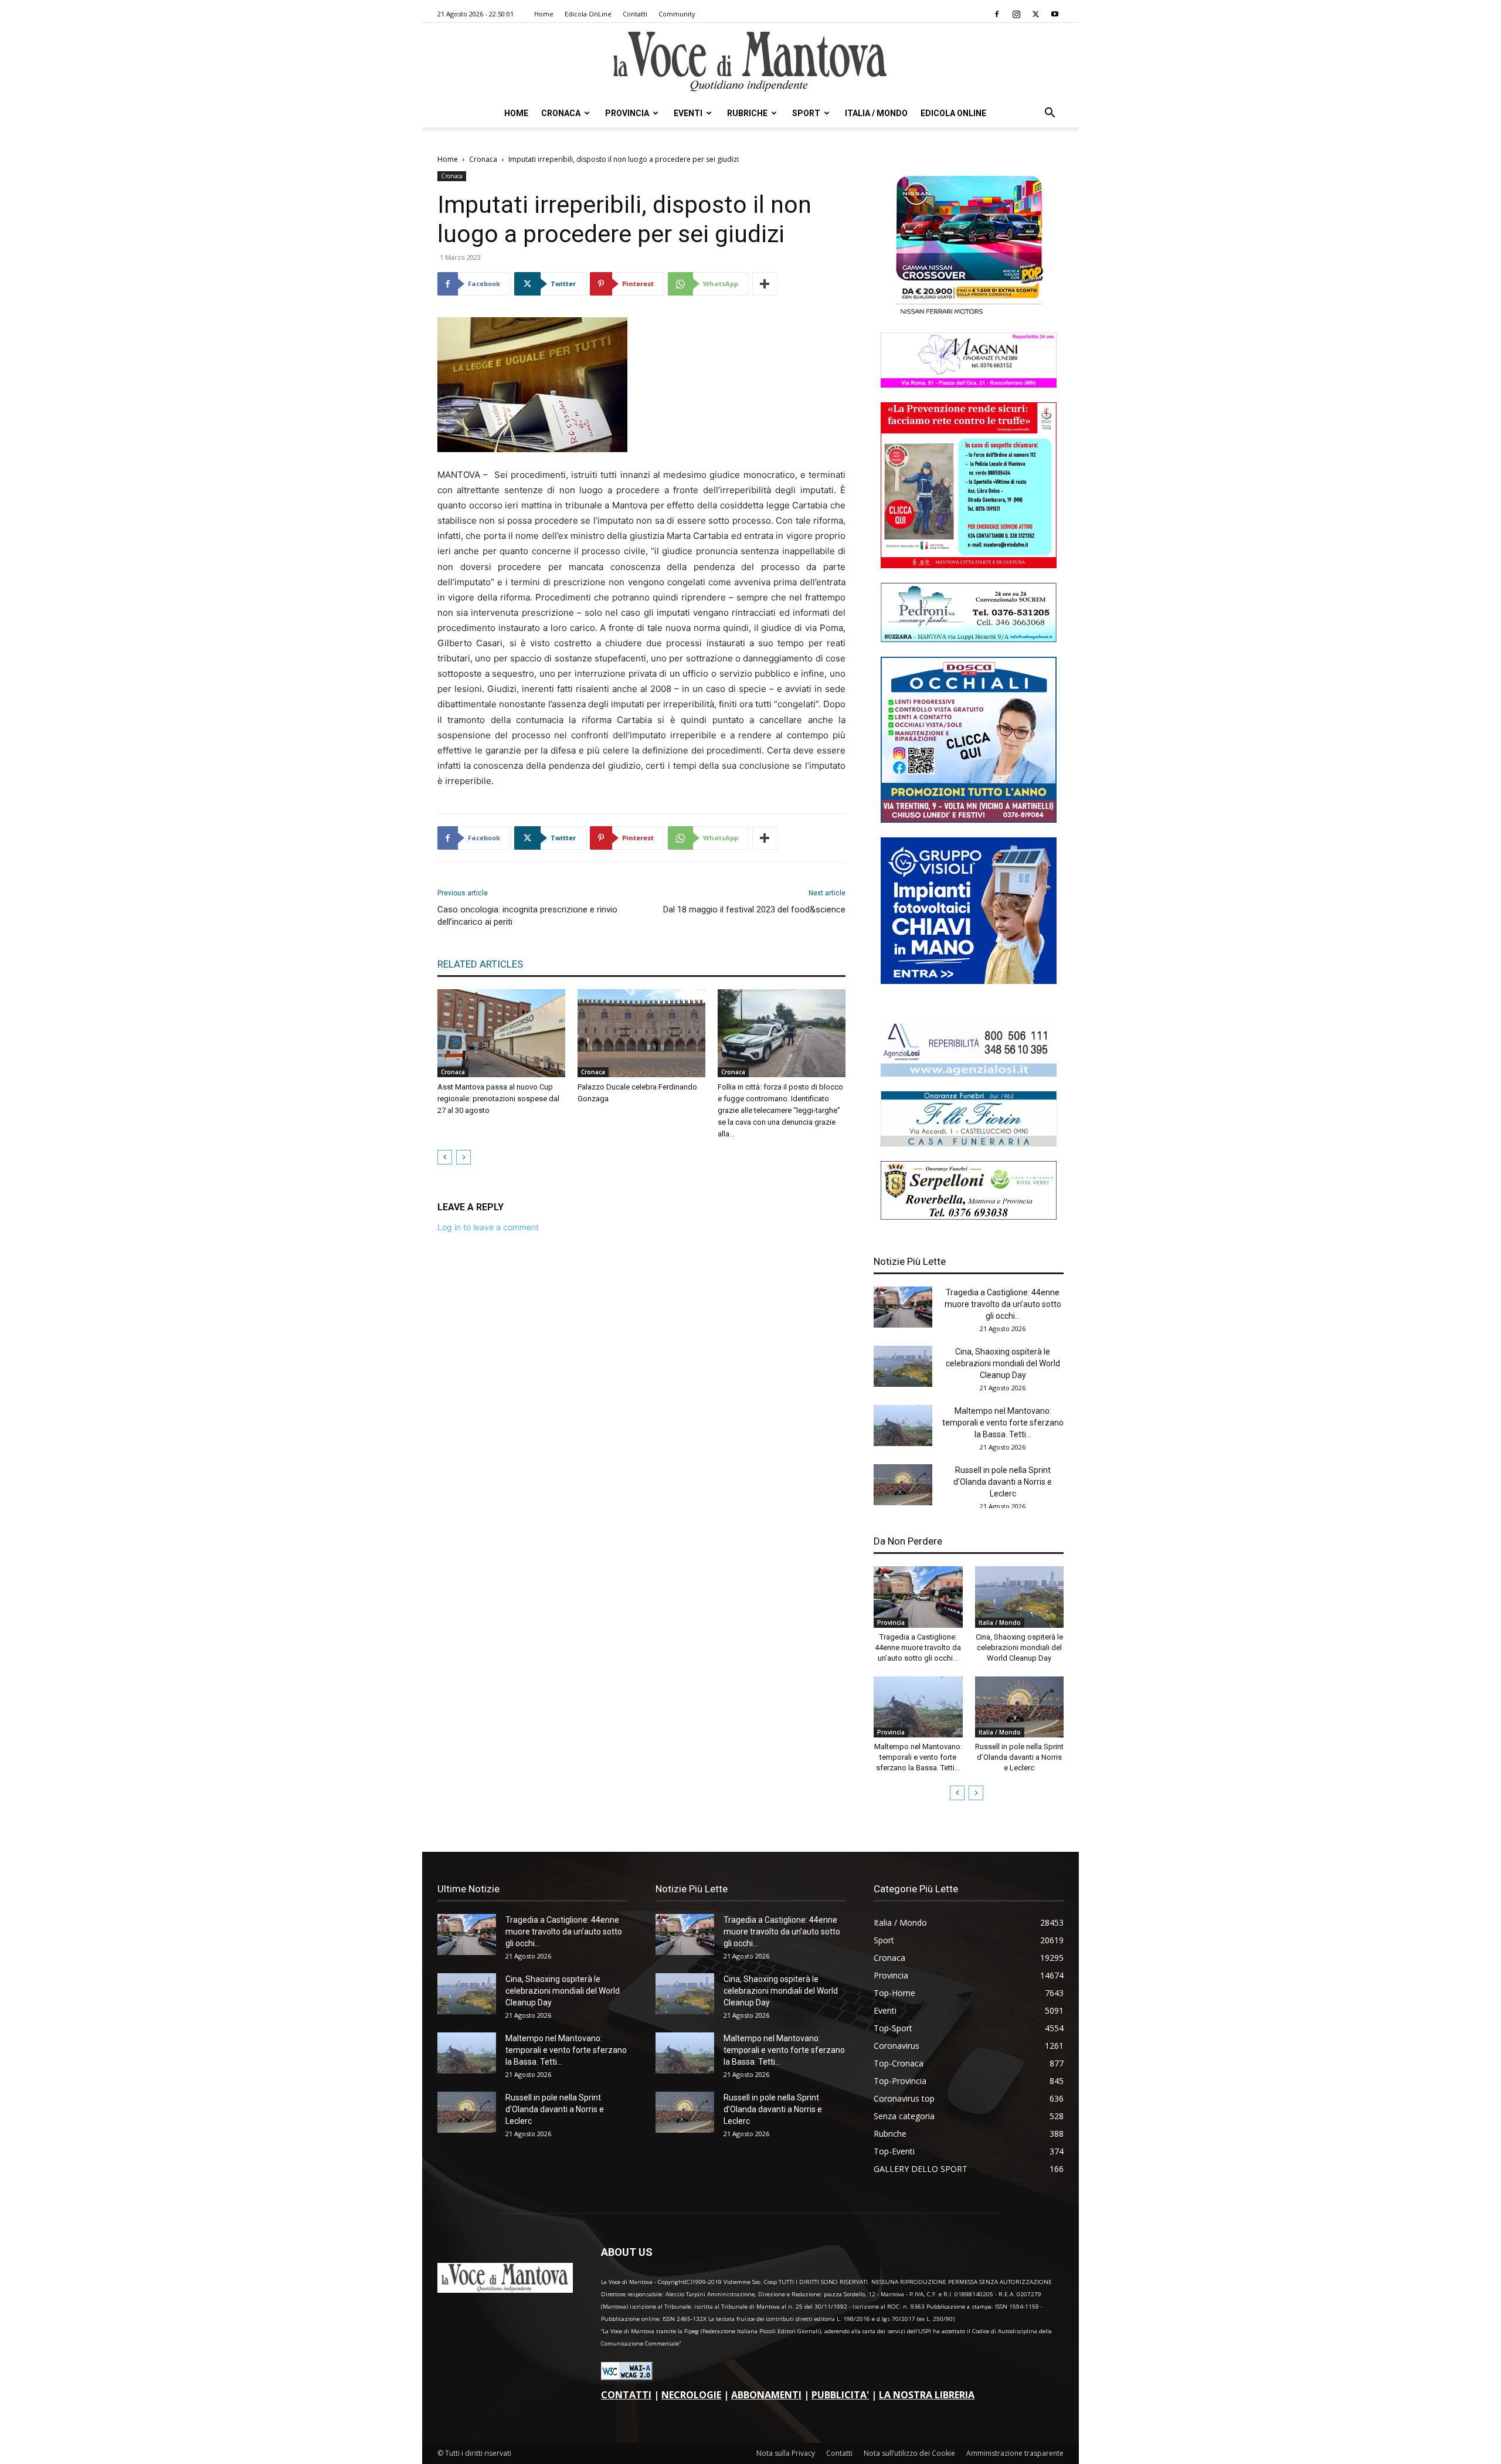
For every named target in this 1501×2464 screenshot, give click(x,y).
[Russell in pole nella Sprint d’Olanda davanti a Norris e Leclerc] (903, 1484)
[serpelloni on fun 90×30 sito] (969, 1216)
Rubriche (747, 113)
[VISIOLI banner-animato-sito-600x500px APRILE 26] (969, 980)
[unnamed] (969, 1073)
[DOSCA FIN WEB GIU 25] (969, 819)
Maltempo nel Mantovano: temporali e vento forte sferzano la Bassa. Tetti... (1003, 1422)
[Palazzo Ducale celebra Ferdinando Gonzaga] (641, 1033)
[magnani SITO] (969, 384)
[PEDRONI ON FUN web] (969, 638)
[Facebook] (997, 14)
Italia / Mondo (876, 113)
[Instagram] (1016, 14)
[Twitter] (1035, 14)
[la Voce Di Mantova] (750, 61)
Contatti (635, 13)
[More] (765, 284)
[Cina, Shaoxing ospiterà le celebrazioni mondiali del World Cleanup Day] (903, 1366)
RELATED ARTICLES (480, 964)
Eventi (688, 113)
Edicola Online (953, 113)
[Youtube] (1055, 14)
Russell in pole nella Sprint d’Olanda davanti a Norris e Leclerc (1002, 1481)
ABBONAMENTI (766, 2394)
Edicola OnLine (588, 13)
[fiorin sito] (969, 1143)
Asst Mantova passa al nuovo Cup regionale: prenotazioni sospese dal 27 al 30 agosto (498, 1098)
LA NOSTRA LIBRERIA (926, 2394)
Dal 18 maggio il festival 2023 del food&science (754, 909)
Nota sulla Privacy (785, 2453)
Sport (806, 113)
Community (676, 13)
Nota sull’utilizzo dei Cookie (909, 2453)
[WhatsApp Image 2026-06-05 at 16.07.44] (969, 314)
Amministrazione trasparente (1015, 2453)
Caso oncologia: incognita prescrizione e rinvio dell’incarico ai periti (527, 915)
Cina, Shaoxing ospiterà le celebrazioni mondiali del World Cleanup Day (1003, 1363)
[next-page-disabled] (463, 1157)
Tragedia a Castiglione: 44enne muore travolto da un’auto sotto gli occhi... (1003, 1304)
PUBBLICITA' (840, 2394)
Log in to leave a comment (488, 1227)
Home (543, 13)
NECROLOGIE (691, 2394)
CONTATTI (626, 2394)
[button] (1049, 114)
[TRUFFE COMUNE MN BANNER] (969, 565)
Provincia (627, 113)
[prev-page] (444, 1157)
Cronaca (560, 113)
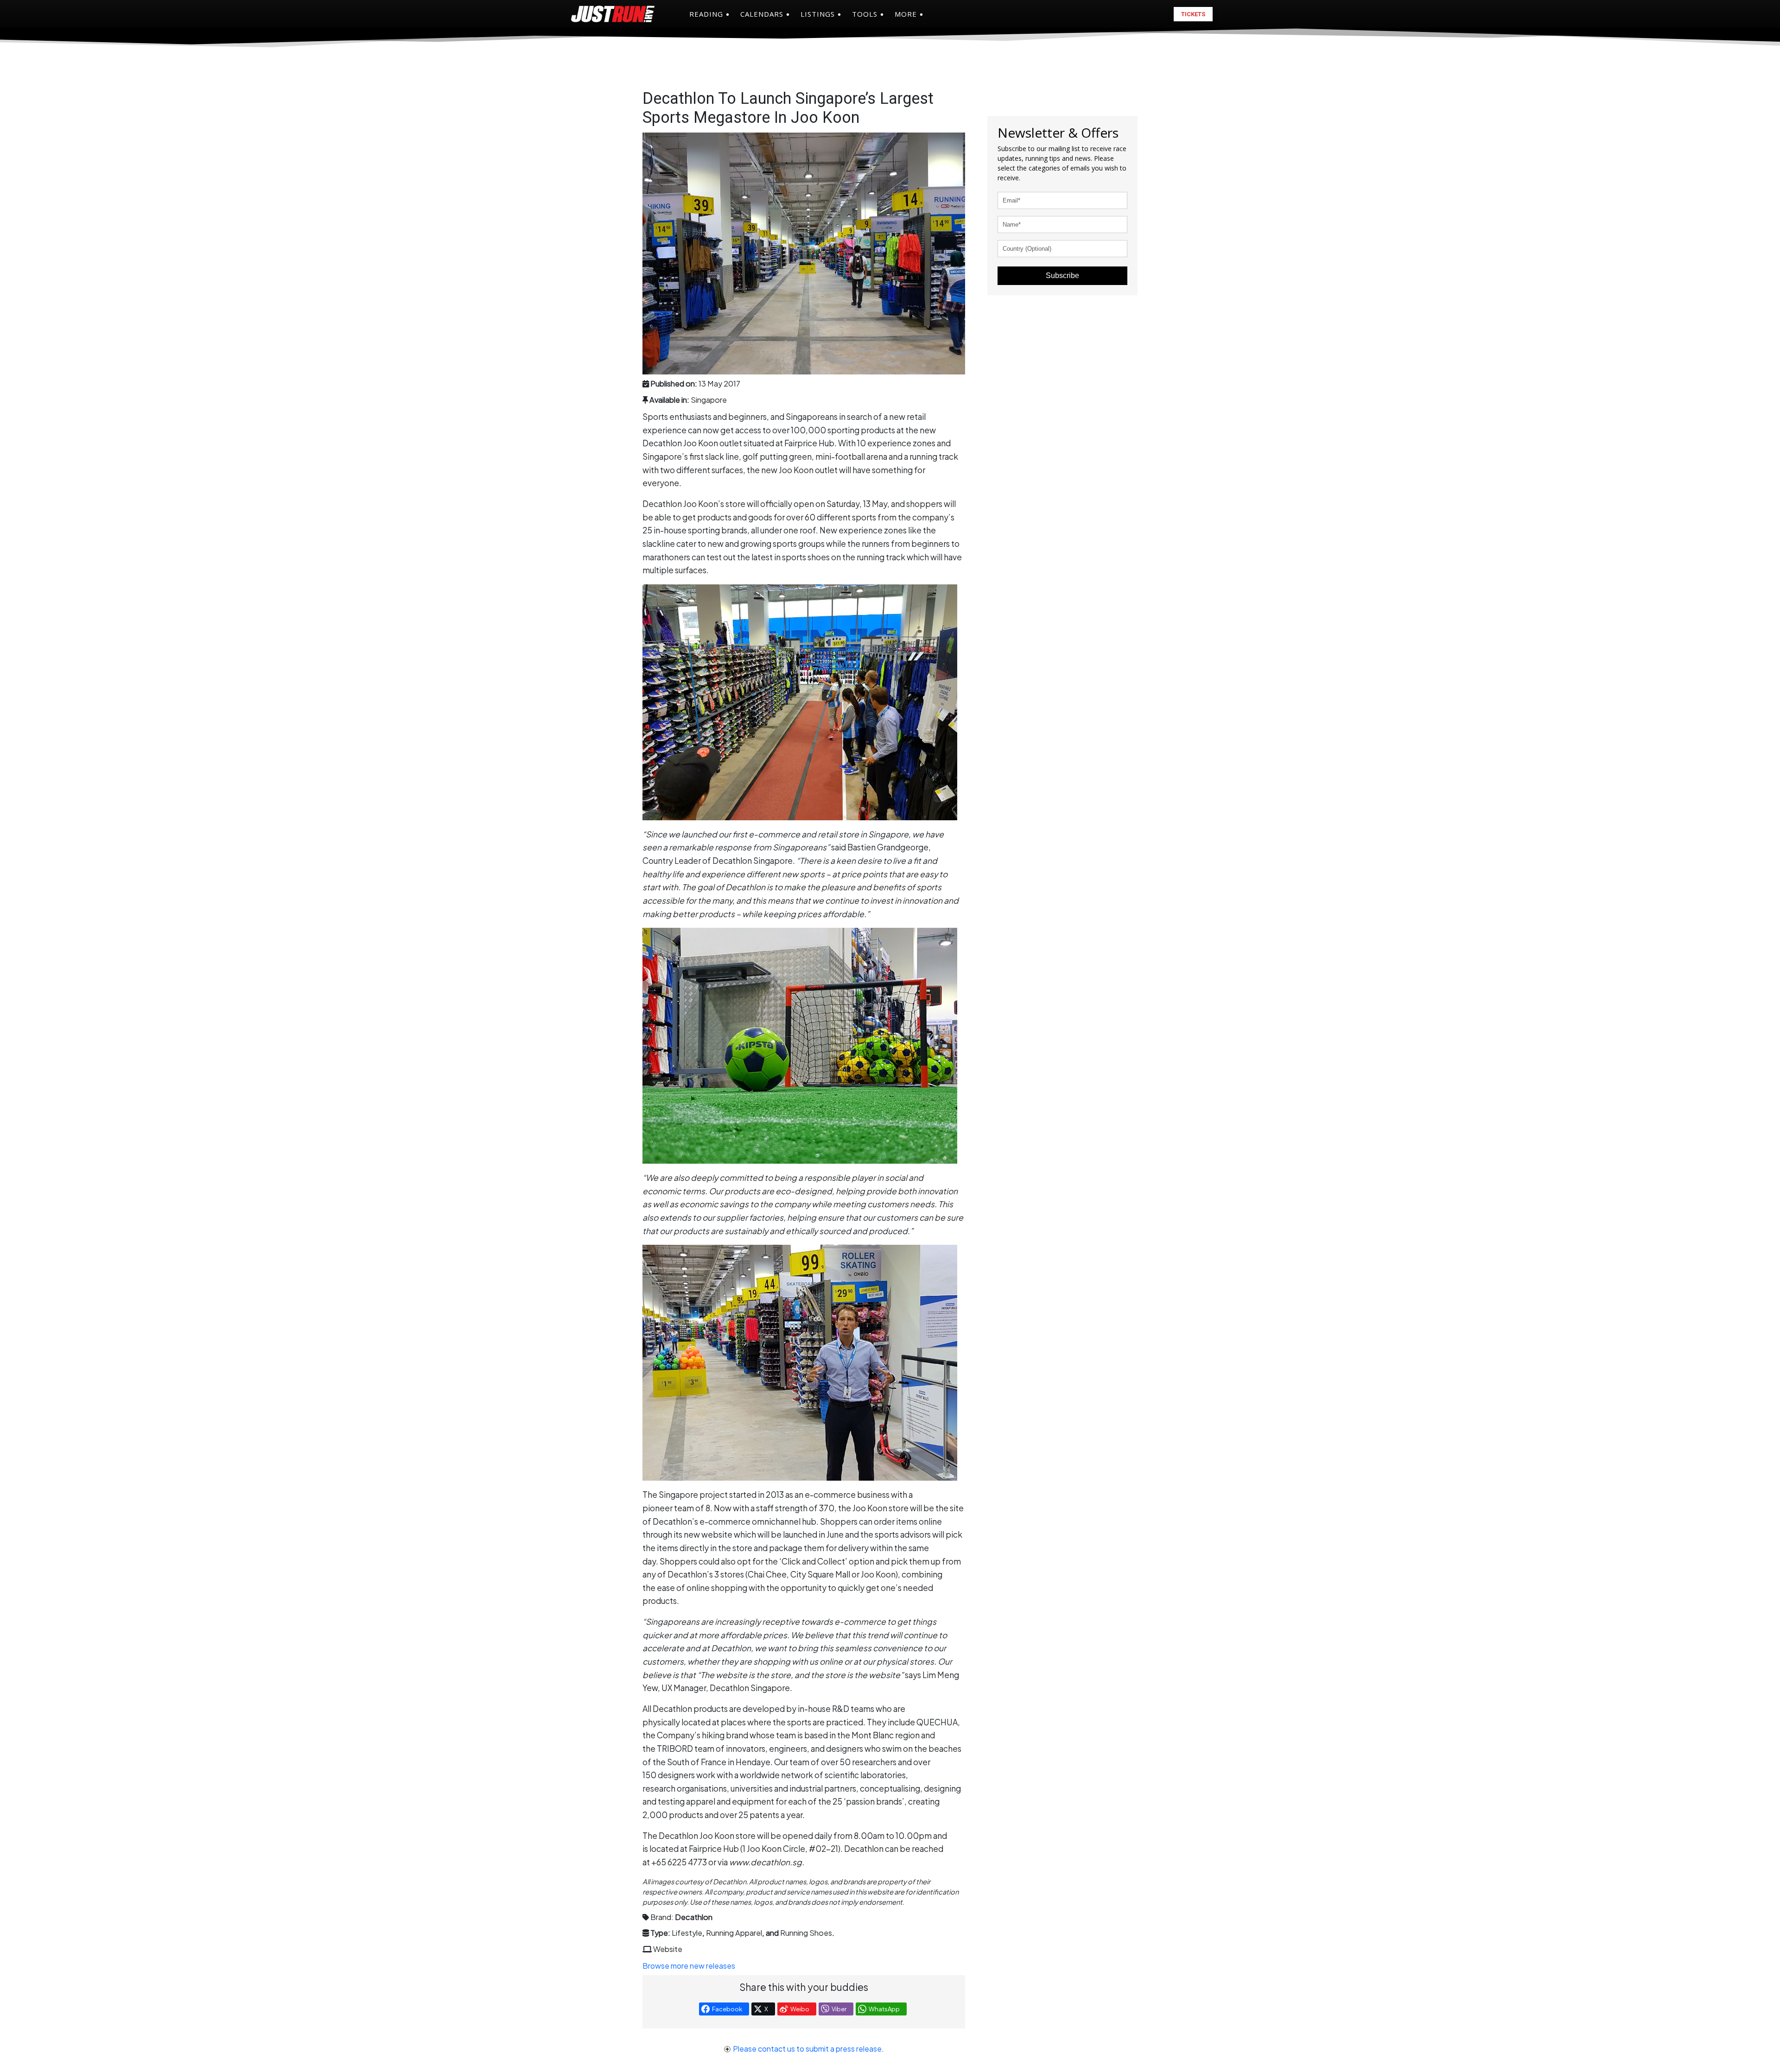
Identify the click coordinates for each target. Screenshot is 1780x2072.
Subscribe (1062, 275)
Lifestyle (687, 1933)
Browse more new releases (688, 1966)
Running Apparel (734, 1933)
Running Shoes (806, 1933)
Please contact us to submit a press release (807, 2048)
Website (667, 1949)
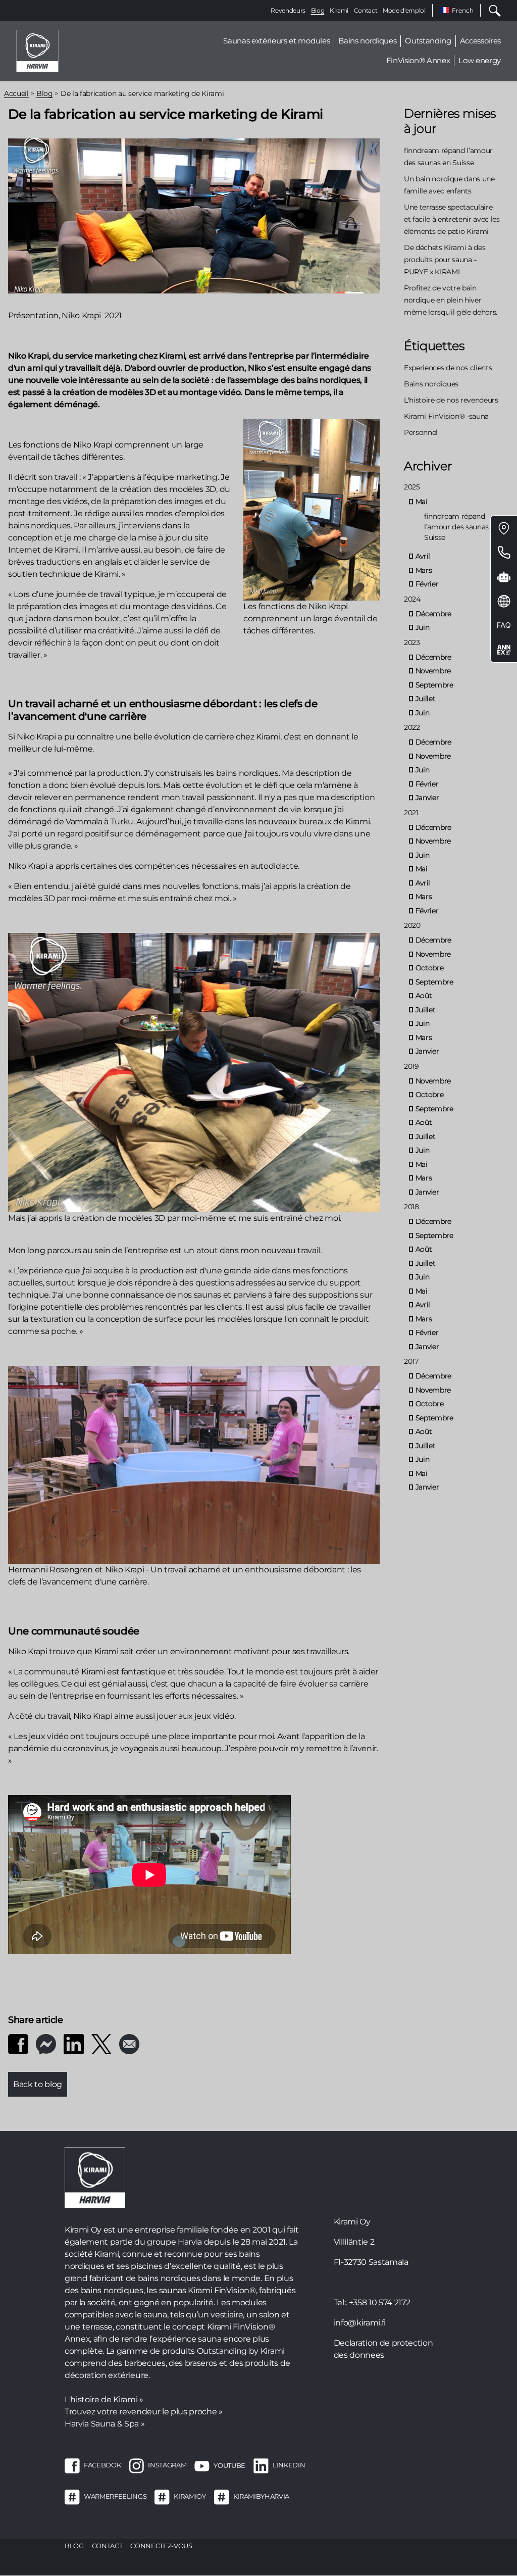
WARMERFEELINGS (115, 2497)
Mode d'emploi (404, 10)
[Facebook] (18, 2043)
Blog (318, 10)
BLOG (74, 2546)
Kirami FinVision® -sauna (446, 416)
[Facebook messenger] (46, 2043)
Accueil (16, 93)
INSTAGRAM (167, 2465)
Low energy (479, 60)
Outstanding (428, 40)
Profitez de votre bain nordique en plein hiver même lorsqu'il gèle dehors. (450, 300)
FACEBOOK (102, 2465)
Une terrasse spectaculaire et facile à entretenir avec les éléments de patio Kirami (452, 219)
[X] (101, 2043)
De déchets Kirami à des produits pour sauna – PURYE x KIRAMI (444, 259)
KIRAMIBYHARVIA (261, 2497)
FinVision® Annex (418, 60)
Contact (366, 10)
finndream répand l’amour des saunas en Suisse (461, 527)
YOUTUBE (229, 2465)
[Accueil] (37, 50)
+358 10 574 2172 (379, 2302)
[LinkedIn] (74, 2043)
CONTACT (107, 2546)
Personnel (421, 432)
• • • •
Description of the task -
Every line above between the one containing "[TRUFFE COMUNE MN BANNER] (969, 565)" and the one containing "WARMERFEELINGS (115, 2497)", those two included, is to be printed exactly. No pictures go into the copy.

Solution for this task -
[TRUFFE COMUNE MN BANNER] (969, 565)
Provincia (627, 113)
[prev-page] (444, 1157)
Cronaca (560, 113)
Identify the click coordinates for each target. Screenshot is 1780x2072.
Subscribe (1062, 275)
Lifestyle (687, 1933)
Browse more new releases (688, 1966)
Running Apparel (734, 1933)
Running Shoes (806, 1933)
Please contact us to submit a press release (807, 2048)
Website (667, 1949)
WARMERFEELINGS (115, 2497)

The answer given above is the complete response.